LibGeoDecomp (Library for Geometric Decomposition codes) is an auto-parallelizing library for stencil codes. It is specifically targeted computational science applications in the context of heterogeneous systems and supercomputers. The library eases development of such tightly coupled codes by essentially taking over the parallel programming: it handles both, the parallelization itself and parameter tuning. This enables scientists to focus on their simulation code, rather than the technical details of the parallel computer.

LibGeoDecomp's object-oriented design makes it well suited for multiphysics.

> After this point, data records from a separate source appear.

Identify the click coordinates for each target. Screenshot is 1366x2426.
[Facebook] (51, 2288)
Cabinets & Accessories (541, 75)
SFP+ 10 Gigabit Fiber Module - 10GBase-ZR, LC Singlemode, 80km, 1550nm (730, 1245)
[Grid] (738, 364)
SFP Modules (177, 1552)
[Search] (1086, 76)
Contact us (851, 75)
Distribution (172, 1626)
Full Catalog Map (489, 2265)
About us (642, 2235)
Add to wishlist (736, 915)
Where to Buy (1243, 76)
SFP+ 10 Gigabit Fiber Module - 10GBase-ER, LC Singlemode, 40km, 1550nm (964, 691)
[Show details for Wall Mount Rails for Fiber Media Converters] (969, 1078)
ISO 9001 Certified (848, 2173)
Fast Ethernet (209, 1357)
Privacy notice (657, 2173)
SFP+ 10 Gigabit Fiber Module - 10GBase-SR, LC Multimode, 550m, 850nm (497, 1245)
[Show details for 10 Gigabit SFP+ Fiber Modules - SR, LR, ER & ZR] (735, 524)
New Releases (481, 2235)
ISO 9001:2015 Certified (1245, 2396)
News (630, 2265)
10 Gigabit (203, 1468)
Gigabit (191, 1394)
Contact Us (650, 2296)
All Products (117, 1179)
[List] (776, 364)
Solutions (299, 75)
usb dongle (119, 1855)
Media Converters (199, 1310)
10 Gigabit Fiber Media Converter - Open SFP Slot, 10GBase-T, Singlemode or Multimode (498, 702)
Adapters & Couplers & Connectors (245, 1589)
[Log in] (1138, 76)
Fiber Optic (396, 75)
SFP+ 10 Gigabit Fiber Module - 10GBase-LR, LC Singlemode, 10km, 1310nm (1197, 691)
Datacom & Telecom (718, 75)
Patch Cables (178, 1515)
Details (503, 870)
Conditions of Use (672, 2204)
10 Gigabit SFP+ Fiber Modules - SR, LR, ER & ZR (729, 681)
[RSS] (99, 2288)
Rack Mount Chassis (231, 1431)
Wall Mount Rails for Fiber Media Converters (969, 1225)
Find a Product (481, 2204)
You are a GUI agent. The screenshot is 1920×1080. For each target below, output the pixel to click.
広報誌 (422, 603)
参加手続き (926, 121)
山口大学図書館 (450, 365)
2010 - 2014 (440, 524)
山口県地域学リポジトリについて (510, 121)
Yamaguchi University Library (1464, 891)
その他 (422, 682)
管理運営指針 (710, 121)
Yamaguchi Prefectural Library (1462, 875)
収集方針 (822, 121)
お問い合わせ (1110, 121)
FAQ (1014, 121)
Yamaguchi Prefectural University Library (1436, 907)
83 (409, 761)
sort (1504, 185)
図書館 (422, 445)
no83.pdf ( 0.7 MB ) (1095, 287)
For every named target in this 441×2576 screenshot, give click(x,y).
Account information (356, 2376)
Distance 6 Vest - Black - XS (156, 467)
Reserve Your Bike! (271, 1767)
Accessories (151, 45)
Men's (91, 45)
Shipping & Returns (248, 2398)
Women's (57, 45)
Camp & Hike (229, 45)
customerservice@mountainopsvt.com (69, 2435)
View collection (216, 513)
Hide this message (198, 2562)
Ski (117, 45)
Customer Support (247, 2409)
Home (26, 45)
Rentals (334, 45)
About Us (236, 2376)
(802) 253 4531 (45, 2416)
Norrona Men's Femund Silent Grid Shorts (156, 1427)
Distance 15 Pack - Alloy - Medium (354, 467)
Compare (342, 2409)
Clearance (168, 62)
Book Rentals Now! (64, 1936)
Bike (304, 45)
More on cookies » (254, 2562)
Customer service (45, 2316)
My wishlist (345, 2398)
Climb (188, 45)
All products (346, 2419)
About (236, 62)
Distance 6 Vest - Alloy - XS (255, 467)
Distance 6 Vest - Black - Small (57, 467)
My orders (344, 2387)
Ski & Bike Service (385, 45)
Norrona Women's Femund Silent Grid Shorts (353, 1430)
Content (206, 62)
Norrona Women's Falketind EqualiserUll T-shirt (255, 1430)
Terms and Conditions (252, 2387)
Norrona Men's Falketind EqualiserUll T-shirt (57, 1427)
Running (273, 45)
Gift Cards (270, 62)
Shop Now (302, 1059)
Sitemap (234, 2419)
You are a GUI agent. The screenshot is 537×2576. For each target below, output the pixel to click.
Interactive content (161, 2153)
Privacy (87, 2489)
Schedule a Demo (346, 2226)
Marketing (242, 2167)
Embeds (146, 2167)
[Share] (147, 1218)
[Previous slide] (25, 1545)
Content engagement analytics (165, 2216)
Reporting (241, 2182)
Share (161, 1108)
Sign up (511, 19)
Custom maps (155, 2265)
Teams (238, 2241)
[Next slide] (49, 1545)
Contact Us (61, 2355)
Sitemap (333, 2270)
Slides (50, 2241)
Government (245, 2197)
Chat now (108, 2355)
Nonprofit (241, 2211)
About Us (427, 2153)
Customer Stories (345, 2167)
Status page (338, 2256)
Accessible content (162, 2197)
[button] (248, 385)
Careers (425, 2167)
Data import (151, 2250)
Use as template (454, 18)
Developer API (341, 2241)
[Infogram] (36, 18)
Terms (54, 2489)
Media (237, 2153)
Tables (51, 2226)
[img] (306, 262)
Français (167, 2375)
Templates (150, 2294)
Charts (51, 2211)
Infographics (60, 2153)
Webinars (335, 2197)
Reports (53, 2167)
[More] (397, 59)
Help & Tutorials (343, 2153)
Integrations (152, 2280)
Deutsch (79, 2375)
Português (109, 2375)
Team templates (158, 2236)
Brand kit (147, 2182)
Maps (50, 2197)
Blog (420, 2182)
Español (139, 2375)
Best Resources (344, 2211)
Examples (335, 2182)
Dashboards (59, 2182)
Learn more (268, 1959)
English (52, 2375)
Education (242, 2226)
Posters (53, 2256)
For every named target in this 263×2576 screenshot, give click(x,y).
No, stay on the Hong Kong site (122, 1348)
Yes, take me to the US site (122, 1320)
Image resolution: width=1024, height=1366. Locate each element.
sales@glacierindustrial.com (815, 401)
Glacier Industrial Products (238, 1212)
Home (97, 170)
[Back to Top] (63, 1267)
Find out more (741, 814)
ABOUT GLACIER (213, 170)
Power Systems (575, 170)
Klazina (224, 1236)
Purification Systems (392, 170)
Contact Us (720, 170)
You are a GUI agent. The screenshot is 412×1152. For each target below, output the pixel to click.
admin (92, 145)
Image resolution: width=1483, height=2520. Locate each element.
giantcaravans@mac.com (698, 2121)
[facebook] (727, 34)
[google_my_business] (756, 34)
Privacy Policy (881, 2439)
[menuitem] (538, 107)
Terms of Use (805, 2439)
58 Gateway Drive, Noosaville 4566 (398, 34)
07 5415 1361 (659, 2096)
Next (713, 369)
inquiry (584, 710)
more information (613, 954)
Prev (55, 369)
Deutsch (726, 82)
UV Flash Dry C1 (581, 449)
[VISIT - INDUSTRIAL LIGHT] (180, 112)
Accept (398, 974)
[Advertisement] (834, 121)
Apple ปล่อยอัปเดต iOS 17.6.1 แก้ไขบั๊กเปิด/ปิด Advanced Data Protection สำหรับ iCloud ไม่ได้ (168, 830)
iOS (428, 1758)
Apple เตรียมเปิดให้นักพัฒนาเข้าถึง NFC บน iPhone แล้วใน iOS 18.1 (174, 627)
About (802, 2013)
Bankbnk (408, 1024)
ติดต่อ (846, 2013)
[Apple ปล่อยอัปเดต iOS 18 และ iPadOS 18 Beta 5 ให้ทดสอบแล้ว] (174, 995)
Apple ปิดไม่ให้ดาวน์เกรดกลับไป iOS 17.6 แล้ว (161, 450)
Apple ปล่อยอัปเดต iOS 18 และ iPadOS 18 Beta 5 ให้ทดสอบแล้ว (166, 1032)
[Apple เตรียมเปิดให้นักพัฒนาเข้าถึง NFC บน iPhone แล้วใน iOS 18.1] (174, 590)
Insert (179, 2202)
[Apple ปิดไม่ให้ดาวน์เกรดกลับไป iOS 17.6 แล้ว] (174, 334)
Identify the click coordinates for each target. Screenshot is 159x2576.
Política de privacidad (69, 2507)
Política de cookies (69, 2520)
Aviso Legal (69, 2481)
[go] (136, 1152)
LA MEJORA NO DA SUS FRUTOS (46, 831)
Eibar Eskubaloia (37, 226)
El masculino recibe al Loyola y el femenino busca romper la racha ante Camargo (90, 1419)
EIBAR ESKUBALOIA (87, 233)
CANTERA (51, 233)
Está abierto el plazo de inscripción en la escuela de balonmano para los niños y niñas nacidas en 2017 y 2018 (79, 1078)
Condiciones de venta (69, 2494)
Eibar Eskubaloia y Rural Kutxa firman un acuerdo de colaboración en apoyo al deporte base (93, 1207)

Also, its API has proven to ease ports of existing, serial codes to LibGeoDecomp.

Supported Models

  • stencil codes
  • short-ranged n-body
  • meshfree methods
  • particle-in-cell codes

Supported Architectures

  • multi-cores
  • GPUs (via CUDA)
  • Intel MIC (via HPX backend)
  • MPI clusters

Tested Supercomputers

  • JUQUEEN at JSC
  • Stampede at TACC
  • Tsubame 2.0 at TiTech
  • SuperMUC at LRZ

Supporters

EPCC Logo Forschungszentrum Juelich Logo KONWIHR Logo OLCF Logo NVIDIA CUDA Research Center Logo Tokyo Institute of Technology Logo

What Is a Stencil Code?

A stencil code is a time and space discrete computer simulation on a regular grid, where each cell is updated using only its neighboring cells. The shape of the relevant neighborhood is called stencil. Examples include cellular automata (e.g. Conway's Game of Life) and Lattice Boltzmann kernels. Actually, in LibGeoDecomp we use a slightly relaxed notion of stencil codes, which is also the reason why it's not named LibStencilCode. Since cells are represented by objects, we can easily implement n-body codes, which are based on particles, not cells, too. The key is to superimpose a coarse grid onto the simulation space and sort the freely moving particles into their respective containers. Two of our codes use this method. See the gallery to see some real world applications build with LibGeoDecomp.

How Does It Work?

Generic parallelization has been the holy grail of parallel computing research for many decades. So far no one has come up with a language/compiler/library that could automatically parallelize any sequential code on any hardware. LibGeoDecomp therefore focuses on a class of applications which are in our eyes equally important and challenging: stencil codes. The internal workings of these algorithms are highly regular; the parallelization of a computational fluid dynamics code doesn't differ much from one for Conway's Game of Life. Therefore we set off to create a library based on C++ class templates. Users supply their actual simulation model (i.e. the data and update function for the individual cells) via template parameters. Since the code is generated at compile time, the runtime overhead is next to zero. In fact, we found that custom parallelizations may turn out to be slower than the generic code of LibGeoDecomp, simply because it takes a while to implement advanced features like dynamic load balancing or cache blocking, and few have the time to do that for their codes.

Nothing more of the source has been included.